Exercise materials:
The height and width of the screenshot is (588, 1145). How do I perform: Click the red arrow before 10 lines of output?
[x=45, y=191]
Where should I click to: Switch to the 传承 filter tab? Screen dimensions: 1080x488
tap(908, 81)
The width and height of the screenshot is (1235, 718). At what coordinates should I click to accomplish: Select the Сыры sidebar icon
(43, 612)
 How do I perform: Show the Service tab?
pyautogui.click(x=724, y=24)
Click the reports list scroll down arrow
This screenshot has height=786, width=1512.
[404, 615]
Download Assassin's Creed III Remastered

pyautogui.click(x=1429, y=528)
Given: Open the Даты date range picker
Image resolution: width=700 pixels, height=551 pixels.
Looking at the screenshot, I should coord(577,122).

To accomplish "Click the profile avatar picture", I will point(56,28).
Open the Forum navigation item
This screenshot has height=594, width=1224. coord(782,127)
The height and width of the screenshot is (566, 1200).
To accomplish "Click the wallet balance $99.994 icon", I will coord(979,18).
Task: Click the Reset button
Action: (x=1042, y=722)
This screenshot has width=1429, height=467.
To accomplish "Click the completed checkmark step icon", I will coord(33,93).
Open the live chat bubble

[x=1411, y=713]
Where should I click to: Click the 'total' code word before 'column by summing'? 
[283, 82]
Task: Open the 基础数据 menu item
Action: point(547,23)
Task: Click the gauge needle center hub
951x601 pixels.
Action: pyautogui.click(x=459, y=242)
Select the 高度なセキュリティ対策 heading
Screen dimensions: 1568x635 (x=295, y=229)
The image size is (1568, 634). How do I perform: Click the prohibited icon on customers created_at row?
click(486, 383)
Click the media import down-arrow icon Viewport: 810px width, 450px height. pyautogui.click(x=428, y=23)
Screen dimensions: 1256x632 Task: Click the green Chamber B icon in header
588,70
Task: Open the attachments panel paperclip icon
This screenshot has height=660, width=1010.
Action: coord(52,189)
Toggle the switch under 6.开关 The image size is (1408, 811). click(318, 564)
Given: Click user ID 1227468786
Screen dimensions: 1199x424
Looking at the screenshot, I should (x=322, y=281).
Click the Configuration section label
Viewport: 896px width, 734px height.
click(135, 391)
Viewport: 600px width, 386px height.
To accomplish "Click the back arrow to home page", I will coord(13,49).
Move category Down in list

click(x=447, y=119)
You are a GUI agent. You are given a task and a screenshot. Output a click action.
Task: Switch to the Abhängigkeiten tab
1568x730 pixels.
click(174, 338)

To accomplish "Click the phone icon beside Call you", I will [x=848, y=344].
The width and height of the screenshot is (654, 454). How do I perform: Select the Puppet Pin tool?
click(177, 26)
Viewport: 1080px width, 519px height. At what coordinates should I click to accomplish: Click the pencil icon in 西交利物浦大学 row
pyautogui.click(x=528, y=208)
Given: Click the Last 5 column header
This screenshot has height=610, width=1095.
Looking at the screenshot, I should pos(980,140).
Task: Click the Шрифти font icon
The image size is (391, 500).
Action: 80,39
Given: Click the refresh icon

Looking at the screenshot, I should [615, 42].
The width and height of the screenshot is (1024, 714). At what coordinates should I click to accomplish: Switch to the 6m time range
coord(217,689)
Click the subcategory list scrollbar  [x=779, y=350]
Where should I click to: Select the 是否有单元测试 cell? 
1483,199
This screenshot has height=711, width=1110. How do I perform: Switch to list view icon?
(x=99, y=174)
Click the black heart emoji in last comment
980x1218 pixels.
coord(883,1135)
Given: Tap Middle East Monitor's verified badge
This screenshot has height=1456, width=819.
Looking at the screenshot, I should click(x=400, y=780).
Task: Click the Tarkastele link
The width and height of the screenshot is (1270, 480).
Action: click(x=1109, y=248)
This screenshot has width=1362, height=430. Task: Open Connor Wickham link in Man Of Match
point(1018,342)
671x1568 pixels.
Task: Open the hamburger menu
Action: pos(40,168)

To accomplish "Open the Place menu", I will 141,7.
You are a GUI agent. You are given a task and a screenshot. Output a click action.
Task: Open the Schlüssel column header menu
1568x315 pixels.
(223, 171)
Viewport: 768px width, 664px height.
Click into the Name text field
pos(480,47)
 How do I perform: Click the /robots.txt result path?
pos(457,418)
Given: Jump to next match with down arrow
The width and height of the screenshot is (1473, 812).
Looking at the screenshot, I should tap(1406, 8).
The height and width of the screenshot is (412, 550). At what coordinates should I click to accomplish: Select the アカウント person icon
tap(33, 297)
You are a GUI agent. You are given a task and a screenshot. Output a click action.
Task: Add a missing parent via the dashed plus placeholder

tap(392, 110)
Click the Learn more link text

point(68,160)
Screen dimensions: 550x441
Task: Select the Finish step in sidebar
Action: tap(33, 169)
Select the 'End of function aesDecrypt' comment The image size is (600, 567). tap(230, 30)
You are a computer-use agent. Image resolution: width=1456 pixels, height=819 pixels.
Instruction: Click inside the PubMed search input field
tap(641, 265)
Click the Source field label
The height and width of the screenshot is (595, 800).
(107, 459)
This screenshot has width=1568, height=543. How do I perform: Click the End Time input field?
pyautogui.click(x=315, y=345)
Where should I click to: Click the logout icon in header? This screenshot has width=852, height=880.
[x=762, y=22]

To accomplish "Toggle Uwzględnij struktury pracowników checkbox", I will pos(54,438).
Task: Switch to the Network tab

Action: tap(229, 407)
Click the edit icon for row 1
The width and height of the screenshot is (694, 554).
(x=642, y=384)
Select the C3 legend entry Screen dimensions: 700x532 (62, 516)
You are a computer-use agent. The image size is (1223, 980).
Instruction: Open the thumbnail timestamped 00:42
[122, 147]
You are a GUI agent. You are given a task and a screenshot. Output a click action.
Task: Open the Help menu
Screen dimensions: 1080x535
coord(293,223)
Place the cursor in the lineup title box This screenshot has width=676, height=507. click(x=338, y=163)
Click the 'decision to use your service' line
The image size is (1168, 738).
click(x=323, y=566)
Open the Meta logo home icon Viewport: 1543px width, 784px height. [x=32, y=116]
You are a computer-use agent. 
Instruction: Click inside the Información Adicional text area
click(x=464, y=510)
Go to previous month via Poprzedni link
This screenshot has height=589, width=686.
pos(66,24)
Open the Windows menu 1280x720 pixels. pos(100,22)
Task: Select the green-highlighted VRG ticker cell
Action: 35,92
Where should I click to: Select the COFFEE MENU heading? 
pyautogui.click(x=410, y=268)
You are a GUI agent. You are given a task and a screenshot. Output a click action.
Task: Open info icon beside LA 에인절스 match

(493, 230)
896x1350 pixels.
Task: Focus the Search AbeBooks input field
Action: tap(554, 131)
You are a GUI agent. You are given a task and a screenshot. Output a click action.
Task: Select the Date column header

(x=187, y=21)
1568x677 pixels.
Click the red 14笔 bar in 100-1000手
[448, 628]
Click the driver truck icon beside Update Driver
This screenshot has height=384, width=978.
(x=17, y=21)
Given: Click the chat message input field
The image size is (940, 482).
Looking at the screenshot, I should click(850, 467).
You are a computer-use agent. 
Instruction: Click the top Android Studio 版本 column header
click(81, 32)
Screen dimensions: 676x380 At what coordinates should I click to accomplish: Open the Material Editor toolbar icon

Action item: Return the whole listing as it stands. Nothing may be altered.

Task answer:
The height and width of the screenshot is (588, 1145). How do I perform: Click the red arrow before 10 lines of output?
[x=45, y=191]
Where should I click to: Switch to the 传承 filter tab? Screen dimensions: 1080x488
tap(908, 81)
The width and height of the screenshot is (1235, 718). At what coordinates should I click to accomplish: Select the Сыры sidebar icon
(43, 612)
 How do I perform: Show the Service tab?
pyautogui.click(x=724, y=24)
Click the reports list scroll down arrow
This screenshot has height=786, width=1512.
[404, 615]
Download Assassin's Creed III Remastered

pyautogui.click(x=1429, y=528)
Given: Open the Даты date range picker
Image resolution: width=700 pixels, height=551 pixels.
Looking at the screenshot, I should coord(577,122).

To accomplish "Click the profile avatar picture", I will point(56,28).
Open the Forum navigation item
This screenshot has height=594, width=1224. coord(782,127)
The height and width of the screenshot is (566, 1200).
To accomplish "Click the wallet balance $99.994 icon", I will coord(979,18).
Task: Click the Reset button
Action: (x=1042, y=722)
This screenshot has width=1429, height=467.
To accomplish "Click the completed checkmark step icon", I will coord(33,93).
Open the live chat bubble

[x=1411, y=713]
Where should I click to: Click the 'total' code word before 'column by summing'? 
[283, 82]
Task: Open the 基础数据 menu item
Action: point(547,23)
Task: Click the gauge needle center hub
951x601 pixels.
Action: pyautogui.click(x=459, y=242)
Select the 高度なセキュリティ対策 heading
Screen dimensions: 1568x635 (x=295, y=229)
The image size is (1568, 634). How do I perform: Click the prohibited icon on customers created_at row?
click(486, 383)
Click the media import down-arrow icon Viewport: 810px width, 450px height. pyautogui.click(x=428, y=23)
Screen dimensions: 1256x632 Task: Click the green Chamber B icon in header
588,70
Task: Open the attachments panel paperclip icon
This screenshot has height=660, width=1010.
Action: coord(52,189)
Toggle the switch under 6.开关 The image size is (1408, 811). click(318, 564)
Given: Click user ID 1227468786
Screen dimensions: 1199x424
Looking at the screenshot, I should (x=322, y=281).
Click the Configuration section label
Viewport: 896px width, 734px height.
click(135, 391)
Viewport: 600px width, 386px height.
To accomplish "Click the back arrow to home page", I will coord(13,49).
Move category Down in list

click(x=447, y=119)
You are a GUI agent. You are given a task and a screenshot. Output a click action.
Task: Switch to the Abhängigkeiten tab
1568x730 pixels.
click(174, 338)

To accomplish "Click the phone icon beside Call you", I will [x=848, y=344].
The width and height of the screenshot is (654, 454). How do I perform: Select the Puppet Pin tool?
click(177, 26)
Viewport: 1080px width, 519px height. At what coordinates should I click to accomplish: Click the pencil icon in 西交利物浦大学 row
pyautogui.click(x=528, y=208)
Given: Click the Last 5 column header
This screenshot has height=610, width=1095.
Looking at the screenshot, I should pos(980,140).
Task: Click the Шрифти font icon
The image size is (391, 500).
Action: 80,39
Given: Click the refresh icon

Looking at the screenshot, I should [615, 42].
The width and height of the screenshot is (1024, 714). At what coordinates should I click to accomplish: Switch to the 6m time range
coord(217,689)
Click the subcategory list scrollbar  [x=779, y=350]
Where should I click to: Select the 是否有单元测试 cell? 
1483,199
This screenshot has height=711, width=1110. How do I perform: Switch to list view icon?
(x=99, y=174)
Click the black heart emoji in last comment
980x1218 pixels.
coord(883,1135)
Given: Tap Middle East Monitor's verified badge
This screenshot has height=1456, width=819.
Looking at the screenshot, I should click(x=400, y=780).
Task: Click the Tarkastele link
The width and height of the screenshot is (1270, 480).
Action: click(x=1109, y=248)
This screenshot has width=1362, height=430. Task: Open Connor Wickham link in Man Of Match
point(1018,342)
671x1568 pixels.
Task: Open the hamburger menu
Action: pos(40,168)

To accomplish "Open the Place menu", I will 141,7.
You are a GUI agent. You are given a task and a screenshot. Output a click action.
Task: Open the Schlüssel column header menu
1568x315 pixels.
(223, 171)
Viewport: 768px width, 664px height.
Click into the Name text field
pos(480,47)
 How do I perform: Click the /robots.txt result path?
pos(457,418)
Given: Jump to next match with down arrow
The width and height of the screenshot is (1473, 812).
Looking at the screenshot, I should tap(1406, 8).
The height and width of the screenshot is (412, 550). At what coordinates should I click to accomplish: Select the アカウント person icon
tap(33, 297)
You are a GUI agent. You are given a task and a screenshot. Output a click action.
Task: Add a missing parent via the dashed plus placeholder

tap(392, 110)
Click the Learn more link text

point(68,160)
Screen dimensions: 550x441
Task: Select the Finish step in sidebar
Action: tap(33, 169)
Select the 'End of function aesDecrypt' comment The image size is (600, 567). tap(230, 30)
You are a computer-use agent. Image resolution: width=1456 pixels, height=819 pixels.
Instruction: Click inside the PubMed search input field
tap(641, 265)
Click the Source field label
The height and width of the screenshot is (595, 800).
(107, 459)
This screenshot has width=1568, height=543. How do I perform: Click the End Time input field?
pyautogui.click(x=315, y=345)
Where should I click to: Click the logout icon in header? This screenshot has width=852, height=880.
[x=762, y=22]

To accomplish "Toggle Uwzględnij struktury pracowników checkbox", I will pos(54,438).
Task: Switch to the Network tab

Action: tap(229, 407)
Click the edit icon for row 1
The width and height of the screenshot is (694, 554).
(x=642, y=384)
Select the C3 legend entry Screen dimensions: 700x532 (62, 516)
You are a computer-use agent. The image size is (1223, 980).
Instruction: Open the thumbnail timestamped 00:42
[122, 147]
You are a GUI agent. You are given a task and a screenshot. Output a click action.
Task: Open the Help menu
Screen dimensions: 1080x535
coord(293,223)
Place the cursor in the lineup title box This screenshot has width=676, height=507. click(x=338, y=163)
Click the 'decision to use your service' line
The image size is (1168, 738).
click(x=323, y=566)
Open the Meta logo home icon Viewport: 1543px width, 784px height. [x=32, y=116]
You are a computer-use agent. 
Instruction: Click inside the Información Adicional text area
click(x=464, y=510)
Go to previous month via Poprzedni link
This screenshot has height=589, width=686.
pos(66,24)
Open the Windows menu 1280x720 pixels. pos(100,22)
Task: Select the green-highlighted VRG ticker cell
Action: 35,92
Where should I click to: Select the COFFEE MENU heading? 
pyautogui.click(x=410, y=268)
You are a GUI agent. You are given a task and a screenshot. Output a click action.
Task: Open info icon beside LA 에인절스 match

(493, 230)
896x1350 pixels.
Task: Focus the Search AbeBooks input field
Action: tap(554, 131)
You are a GUI agent. You are given a task and a screenshot. Output a click action.
Task: Select the Date column header

(x=187, y=21)
1568x677 pixels.
Click the red 14笔 bar in 100-1000手
[448, 628]
Click the driver truck icon beside Update Driver
This screenshot has height=384, width=978.
(x=17, y=21)
Given: Click the chat message input field
The image size is (940, 482).
Looking at the screenshot, I should click(850, 467).
You are a computer-use agent. 
Instruction: Click the top Android Studio 版本 column header
click(81, 32)
Screen dimensions: 676x380 At what coordinates should I click to accomplish: Open the Material Editor toolbar icon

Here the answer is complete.